(Data extracted from a collection)
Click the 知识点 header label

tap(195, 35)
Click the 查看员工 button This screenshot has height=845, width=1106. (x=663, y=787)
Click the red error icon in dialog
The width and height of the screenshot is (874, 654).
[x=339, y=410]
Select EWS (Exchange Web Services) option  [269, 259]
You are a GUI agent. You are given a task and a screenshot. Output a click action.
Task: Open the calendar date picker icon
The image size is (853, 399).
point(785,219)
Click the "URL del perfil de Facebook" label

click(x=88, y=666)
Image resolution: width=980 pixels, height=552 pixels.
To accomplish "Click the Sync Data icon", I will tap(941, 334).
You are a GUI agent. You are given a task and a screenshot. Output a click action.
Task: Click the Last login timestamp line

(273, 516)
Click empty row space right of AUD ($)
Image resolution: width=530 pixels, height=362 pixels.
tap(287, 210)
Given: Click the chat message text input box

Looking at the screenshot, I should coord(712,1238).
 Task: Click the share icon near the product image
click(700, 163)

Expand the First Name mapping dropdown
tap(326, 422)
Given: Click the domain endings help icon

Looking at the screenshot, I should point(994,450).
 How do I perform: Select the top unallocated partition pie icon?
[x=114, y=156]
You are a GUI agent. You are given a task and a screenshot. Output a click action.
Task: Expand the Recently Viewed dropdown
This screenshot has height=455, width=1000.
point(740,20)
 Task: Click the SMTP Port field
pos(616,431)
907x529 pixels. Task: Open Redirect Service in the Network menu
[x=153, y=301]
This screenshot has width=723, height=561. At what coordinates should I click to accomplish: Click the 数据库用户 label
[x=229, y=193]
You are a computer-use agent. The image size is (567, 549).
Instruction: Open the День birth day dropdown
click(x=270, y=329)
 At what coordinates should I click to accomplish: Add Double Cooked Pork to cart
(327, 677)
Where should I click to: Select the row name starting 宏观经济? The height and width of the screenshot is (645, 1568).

## The problem
Reproduce every line of the data exactly as it was written.

## Solved exercise
Click the 知识点 header label

tap(195, 35)
Click the 查看员工 button This screenshot has height=845, width=1106. (x=663, y=787)
Click the red error icon in dialog
The width and height of the screenshot is (874, 654).
[x=339, y=410]
Select EWS (Exchange Web Services) option  [269, 259]
You are a GUI agent. You are given a task and a screenshot. Output a click action.
Task: Open the calendar date picker icon
The image size is (853, 399).
point(785,219)
Click the "URL del perfil de Facebook" label

click(x=88, y=666)
Image resolution: width=980 pixels, height=552 pixels.
To accomplish "Click the Sync Data icon", I will tap(941, 334).
You are a GUI agent. You are given a task and a screenshot. Output a click action.
Task: Click the Last login timestamp line

(273, 516)
Click empty row space right of AUD ($)
Image resolution: width=530 pixels, height=362 pixels.
tap(287, 210)
Given: Click the chat message text input box

Looking at the screenshot, I should coord(712,1238).
 Task: Click the share icon near the product image
click(700, 163)

Expand the First Name mapping dropdown
tap(326, 422)
Given: Click the domain endings help icon

Looking at the screenshot, I should point(994,450).
 How do I perform: Select the top unallocated partition pie icon?
[x=114, y=156]
You are a GUI agent. You are given a task and a screenshot. Output a click action.
Task: Expand the Recently Viewed dropdown
This screenshot has height=455, width=1000.
point(740,20)
 Task: Click the SMTP Port field
pos(616,431)
907x529 pixels. Task: Open Redirect Service in the Network menu
[x=153, y=301]
This screenshot has width=723, height=561. At what coordinates should I click to accomplish: Click the 数据库用户 label
[x=229, y=193]
You are a computer-use agent. The image size is (567, 549).
Instruction: Open the День birth day dropdown
click(x=270, y=329)
 At what coordinates should I click to accomplish: Add Double Cooked Pork to cart
(327, 677)
Where should I click to: Select the row name starting 宏观经济? The height and width of the screenshot is (645, 1568).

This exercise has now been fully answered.